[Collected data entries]
_ _ _

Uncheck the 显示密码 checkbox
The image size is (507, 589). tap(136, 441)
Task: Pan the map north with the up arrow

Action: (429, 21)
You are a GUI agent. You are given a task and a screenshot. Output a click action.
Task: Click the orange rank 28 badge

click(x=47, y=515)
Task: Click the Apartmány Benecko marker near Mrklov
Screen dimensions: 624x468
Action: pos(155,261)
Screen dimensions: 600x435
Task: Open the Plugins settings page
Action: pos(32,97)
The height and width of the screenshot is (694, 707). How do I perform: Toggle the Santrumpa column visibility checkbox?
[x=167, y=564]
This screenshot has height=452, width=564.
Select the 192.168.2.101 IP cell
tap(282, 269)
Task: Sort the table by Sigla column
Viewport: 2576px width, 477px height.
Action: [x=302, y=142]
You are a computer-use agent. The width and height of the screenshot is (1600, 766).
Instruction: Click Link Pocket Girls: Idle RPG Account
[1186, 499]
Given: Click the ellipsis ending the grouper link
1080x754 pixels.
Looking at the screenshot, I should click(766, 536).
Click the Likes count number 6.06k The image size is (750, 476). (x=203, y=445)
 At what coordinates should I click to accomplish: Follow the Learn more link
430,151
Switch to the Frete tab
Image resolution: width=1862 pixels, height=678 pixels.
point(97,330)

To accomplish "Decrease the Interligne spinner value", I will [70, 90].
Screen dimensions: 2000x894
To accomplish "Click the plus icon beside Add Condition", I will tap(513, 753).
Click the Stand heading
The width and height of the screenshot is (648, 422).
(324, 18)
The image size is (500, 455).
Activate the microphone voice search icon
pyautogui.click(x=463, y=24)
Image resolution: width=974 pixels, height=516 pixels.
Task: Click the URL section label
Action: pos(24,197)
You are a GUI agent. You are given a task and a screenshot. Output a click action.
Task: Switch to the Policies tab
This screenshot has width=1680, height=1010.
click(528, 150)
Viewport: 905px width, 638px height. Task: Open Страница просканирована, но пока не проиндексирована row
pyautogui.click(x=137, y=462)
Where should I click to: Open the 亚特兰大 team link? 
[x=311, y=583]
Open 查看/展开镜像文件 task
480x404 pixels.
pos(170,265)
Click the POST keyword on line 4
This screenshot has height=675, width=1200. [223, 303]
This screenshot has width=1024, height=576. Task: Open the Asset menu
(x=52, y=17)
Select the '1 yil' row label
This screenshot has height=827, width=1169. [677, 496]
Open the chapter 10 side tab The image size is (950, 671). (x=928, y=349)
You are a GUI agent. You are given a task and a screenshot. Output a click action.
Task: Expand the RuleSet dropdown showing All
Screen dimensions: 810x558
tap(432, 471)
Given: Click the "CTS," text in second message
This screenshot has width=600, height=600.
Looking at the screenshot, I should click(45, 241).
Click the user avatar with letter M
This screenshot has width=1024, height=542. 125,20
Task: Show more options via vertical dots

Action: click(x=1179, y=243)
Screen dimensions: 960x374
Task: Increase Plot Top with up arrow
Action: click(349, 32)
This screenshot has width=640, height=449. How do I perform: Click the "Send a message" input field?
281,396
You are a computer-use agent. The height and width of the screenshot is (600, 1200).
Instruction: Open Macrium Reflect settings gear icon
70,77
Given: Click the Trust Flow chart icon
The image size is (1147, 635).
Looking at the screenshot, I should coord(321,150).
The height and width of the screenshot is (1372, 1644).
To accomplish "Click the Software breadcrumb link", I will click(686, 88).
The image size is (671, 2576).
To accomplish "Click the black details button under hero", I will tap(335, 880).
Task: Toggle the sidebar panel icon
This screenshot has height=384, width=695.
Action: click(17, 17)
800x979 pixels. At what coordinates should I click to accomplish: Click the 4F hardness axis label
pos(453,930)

_ _ _

- _What is required_: Extract each entry in full, exactly as given.

- _Exercise response_:
Uncheck the 显示密码 checkbox
The image size is (507, 589). tap(136, 441)
Task: Pan the map north with the up arrow

Action: (429, 21)
You are a GUI agent. You are given a task and a screenshot. Output a click action.
Task: Click the orange rank 28 badge

click(x=47, y=515)
Task: Click the Apartmány Benecko marker near Mrklov
Screen dimensions: 624x468
Action: pos(155,261)
Screen dimensions: 600x435
Task: Open the Plugins settings page
Action: pos(32,97)
The height and width of the screenshot is (694, 707). How do I perform: Toggle the Santrumpa column visibility checkbox?
[x=167, y=564]
This screenshot has height=452, width=564.
Select the 192.168.2.101 IP cell
tap(282, 269)
Task: Sort the table by Sigla column
Viewport: 2576px width, 477px height.
Action: [x=302, y=142]
You are a computer-use agent. The width and height of the screenshot is (1600, 766).
Instruction: Click Link Pocket Girls: Idle RPG Account
[1186, 499]
Given: Click the ellipsis ending the grouper link
1080x754 pixels.
Looking at the screenshot, I should click(766, 536).
Click the Likes count number 6.06k The image size is (750, 476). (x=203, y=445)
 At what coordinates should I click to accomplish: Follow the Learn more link
430,151
Switch to the Frete tab
Image resolution: width=1862 pixels, height=678 pixels.
point(97,330)

To accomplish "Decrease the Interligne spinner value", I will [70, 90].
Screen dimensions: 2000x894
To accomplish "Click the plus icon beside Add Condition", I will tap(513, 753).
Click the Stand heading
The width and height of the screenshot is (648, 422).
(324, 18)
The image size is (500, 455).
Activate the microphone voice search icon
pyautogui.click(x=463, y=24)
Image resolution: width=974 pixels, height=516 pixels.
Task: Click the URL section label
Action: pos(24,197)
You are a GUI agent. You are given a task and a screenshot. Output a click action.
Task: Switch to the Policies tab
This screenshot has width=1680, height=1010.
click(528, 150)
Viewport: 905px width, 638px height. Task: Open Страница просканирована, но пока не проиндексирована row
pyautogui.click(x=137, y=462)
Where should I click to: Open the 亚特兰大 team link? 
[x=311, y=583]
Open 查看/展开镜像文件 task
480x404 pixels.
pos(170,265)
Click the POST keyword on line 4
This screenshot has height=675, width=1200. [223, 303]
This screenshot has width=1024, height=576. Task: Open the Asset menu
(x=52, y=17)
Select the '1 yil' row label
This screenshot has height=827, width=1169. [677, 496]
Open the chapter 10 side tab The image size is (950, 671). (x=928, y=349)
You are a GUI agent. You are given a task and a screenshot. Output a click action.
Task: Expand the RuleSet dropdown showing All
Screen dimensions: 810x558
tap(432, 471)
Given: Click the "CTS," text in second message
This screenshot has width=600, height=600.
Looking at the screenshot, I should click(45, 241).
Click the user avatar with letter M
This screenshot has width=1024, height=542. 125,20
Task: Show more options via vertical dots

Action: click(x=1179, y=243)
Screen dimensions: 960x374
Task: Increase Plot Top with up arrow
Action: click(349, 32)
This screenshot has width=640, height=449. How do I perform: Click the "Send a message" input field?
281,396
You are a computer-use agent. The height and width of the screenshot is (600, 1200).
Instruction: Open Macrium Reflect settings gear icon
70,77
Given: Click the Trust Flow chart icon
The image size is (1147, 635).
Looking at the screenshot, I should coord(321,150).
The height and width of the screenshot is (1372, 1644).
To accomplish "Click the Software breadcrumb link", I will click(686, 88).
The image size is (671, 2576).
To accomplish "Click the black details button under hero", I will tap(335, 880).
Task: Toggle the sidebar panel icon
This screenshot has height=384, width=695.
Action: click(17, 17)
800x979 pixels. At what coordinates should I click to accomplish: Click the 4F hardness axis label
pos(453,930)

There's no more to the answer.